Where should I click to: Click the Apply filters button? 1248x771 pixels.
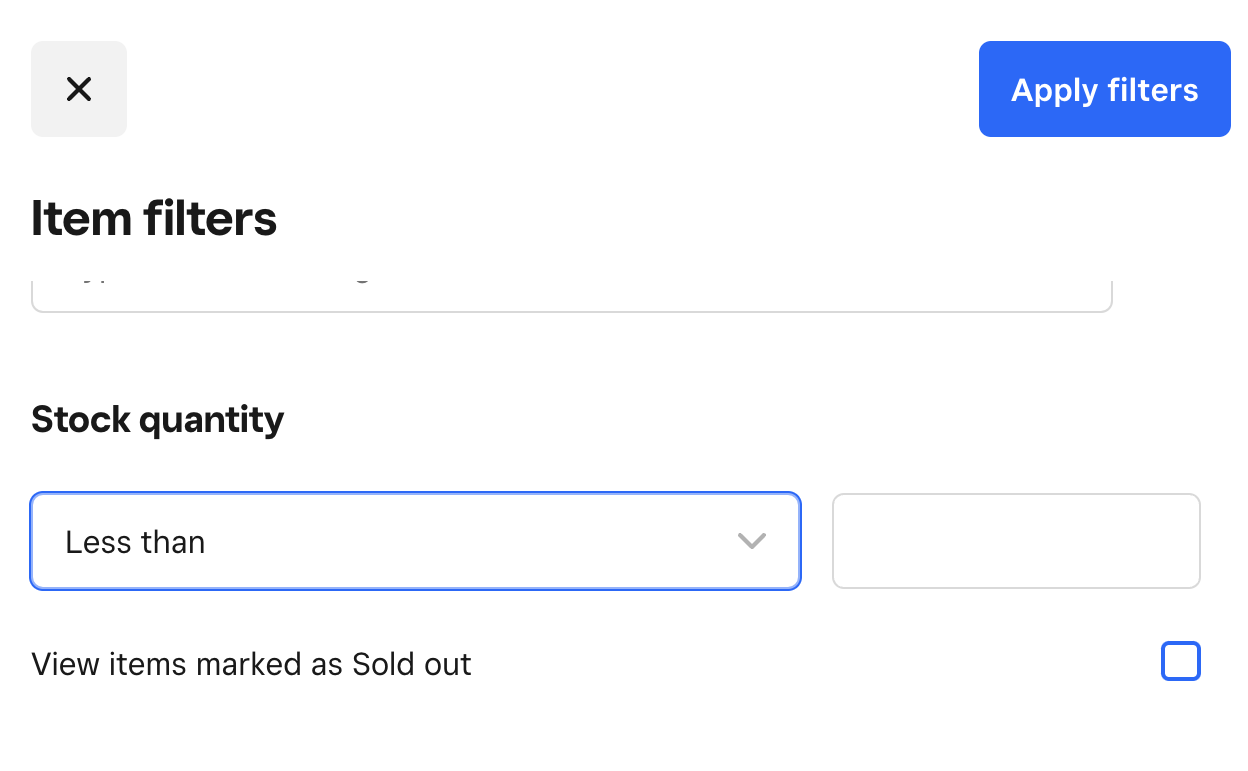1104,89
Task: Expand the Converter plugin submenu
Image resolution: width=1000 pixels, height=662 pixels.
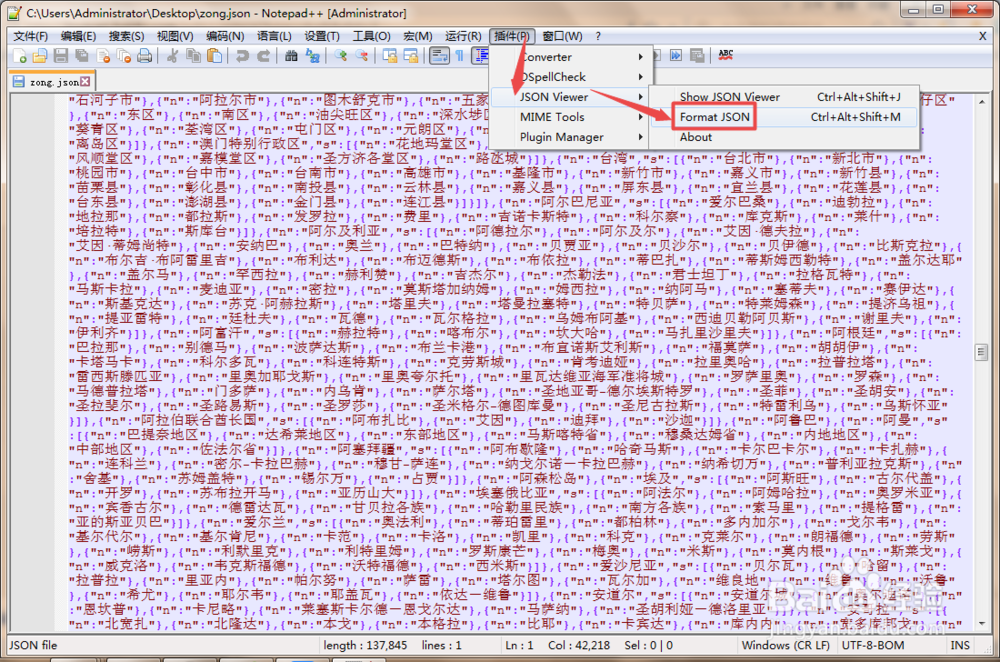Action: [580, 57]
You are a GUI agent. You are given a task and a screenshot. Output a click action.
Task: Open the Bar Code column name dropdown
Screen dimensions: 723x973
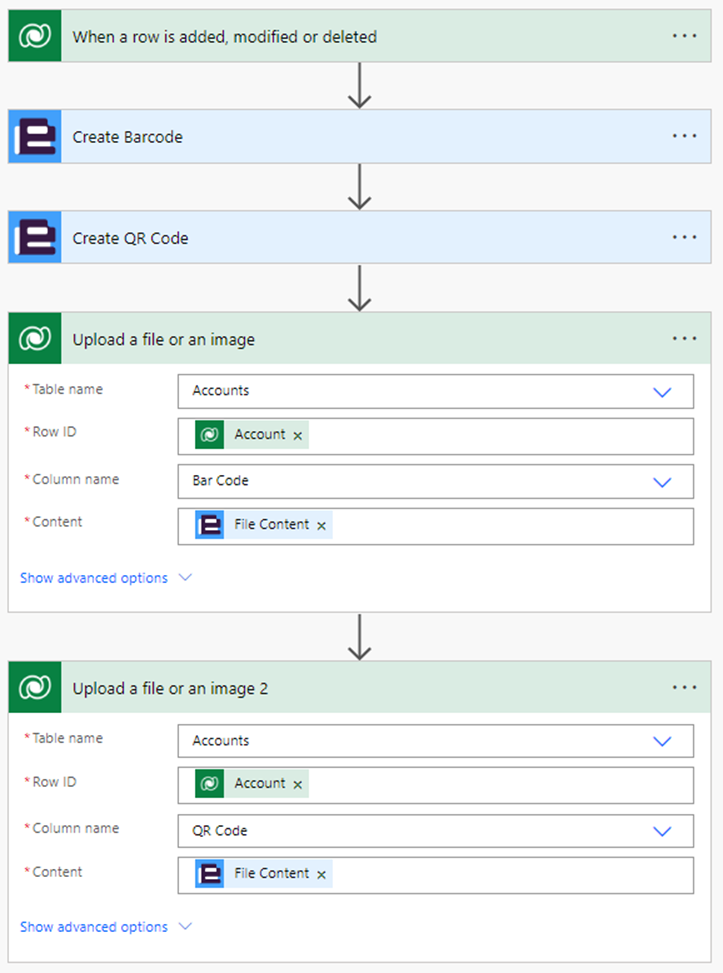(x=661, y=481)
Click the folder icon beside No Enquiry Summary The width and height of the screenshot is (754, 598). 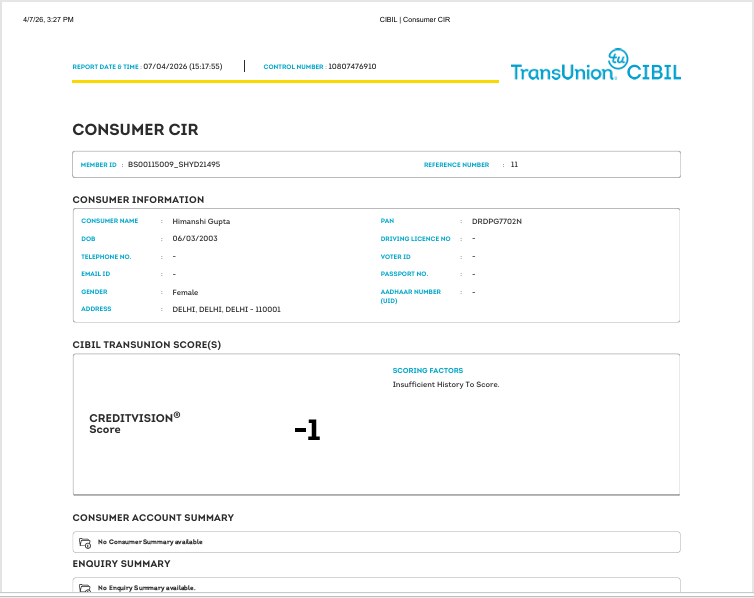pos(85,588)
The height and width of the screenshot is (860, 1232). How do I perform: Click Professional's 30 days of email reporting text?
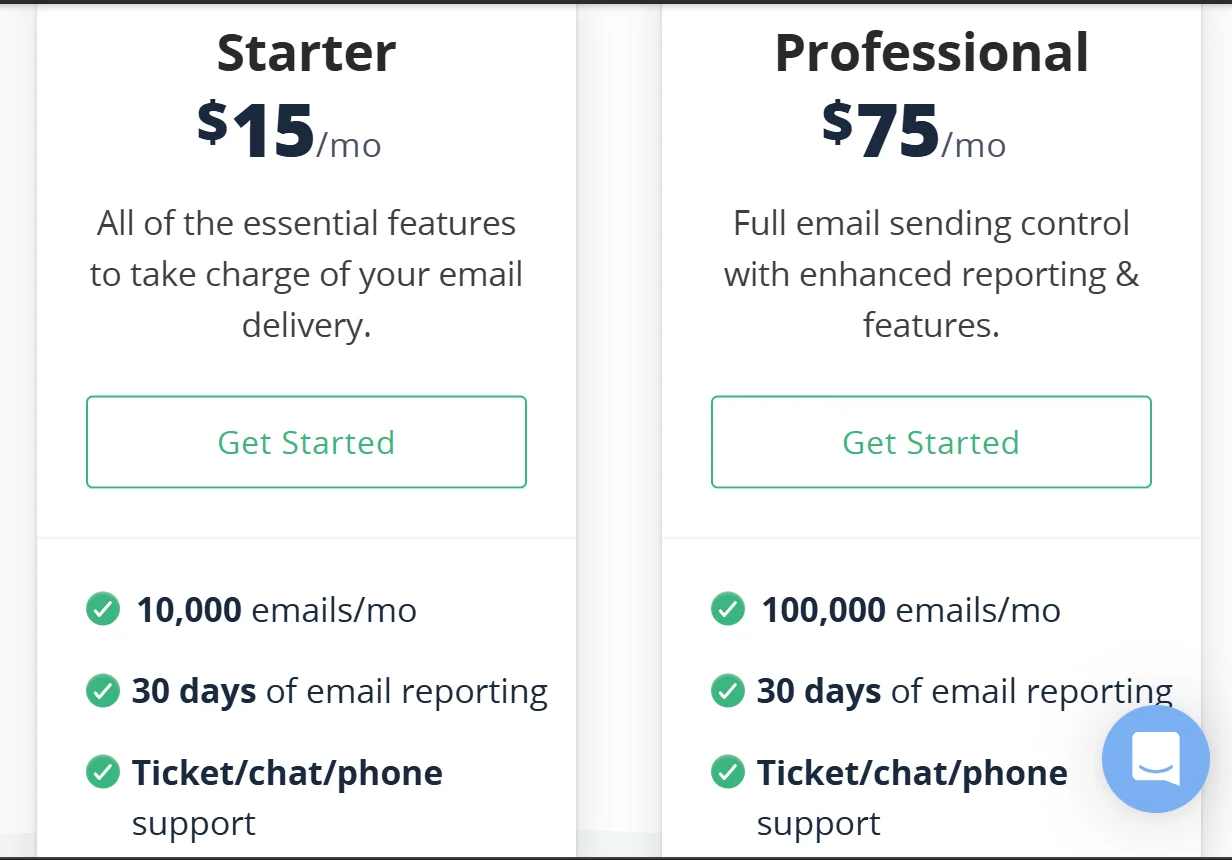coord(964,692)
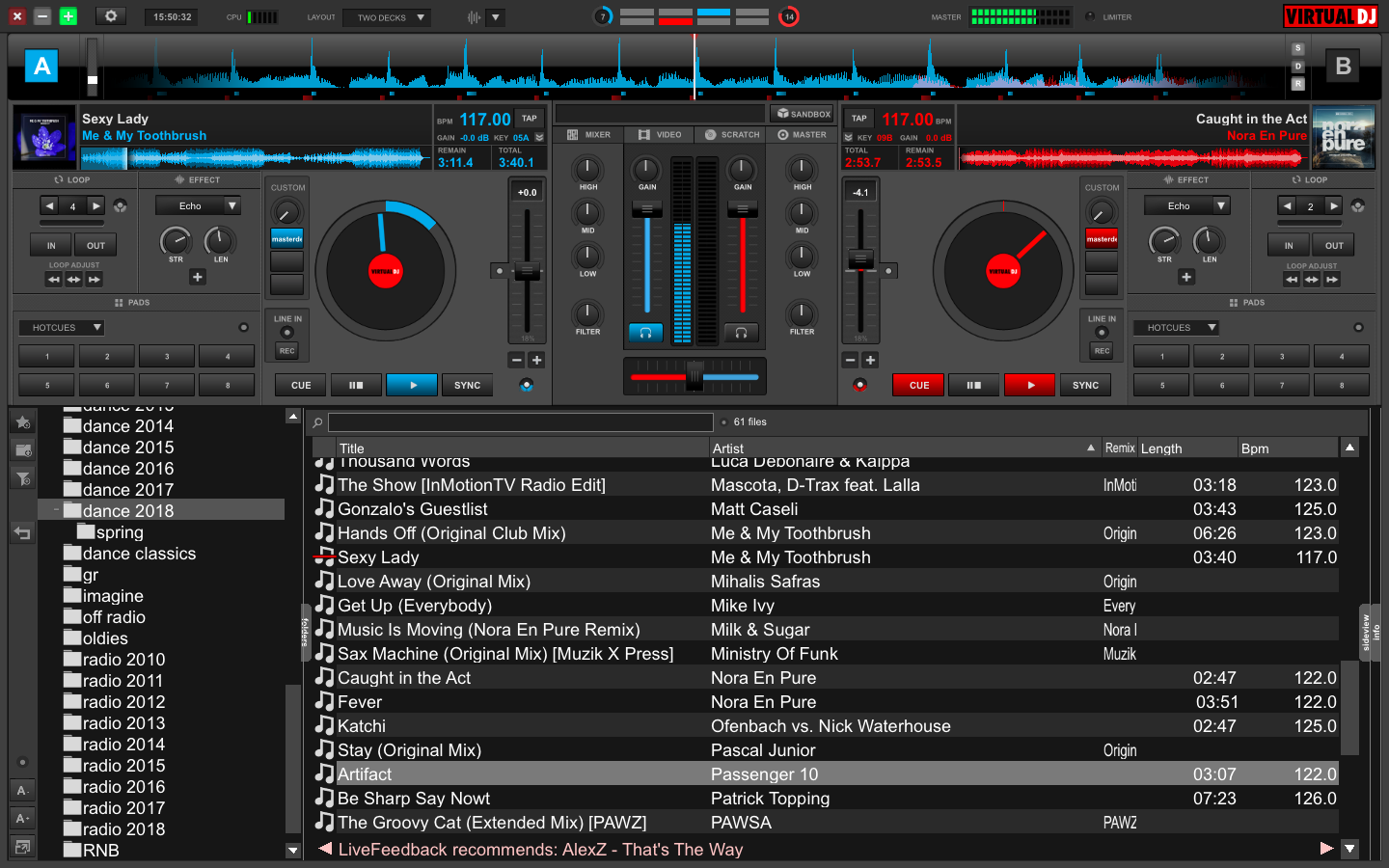Click the filter funnel icon in browser sidebar
Viewport: 1389px width, 868px height.
(x=23, y=478)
# # # # # # #
(WORK INSTRUCTIONS):
Each line from the beginning of the entries up to and including the one containing "You are a GUI" must be restated exactly. Pictures are to be left out.

(RESULT BELOW):
Where should I click to: Click the Apply filters button? 1248x771 pixels.
1104,89
Task: Expand the Converter plugin submenu
Image resolution: width=1000 pixels, height=662 pixels.
Action: [580, 57]
You are a GUI agent. You are given a task and a screenshot. Output a click action.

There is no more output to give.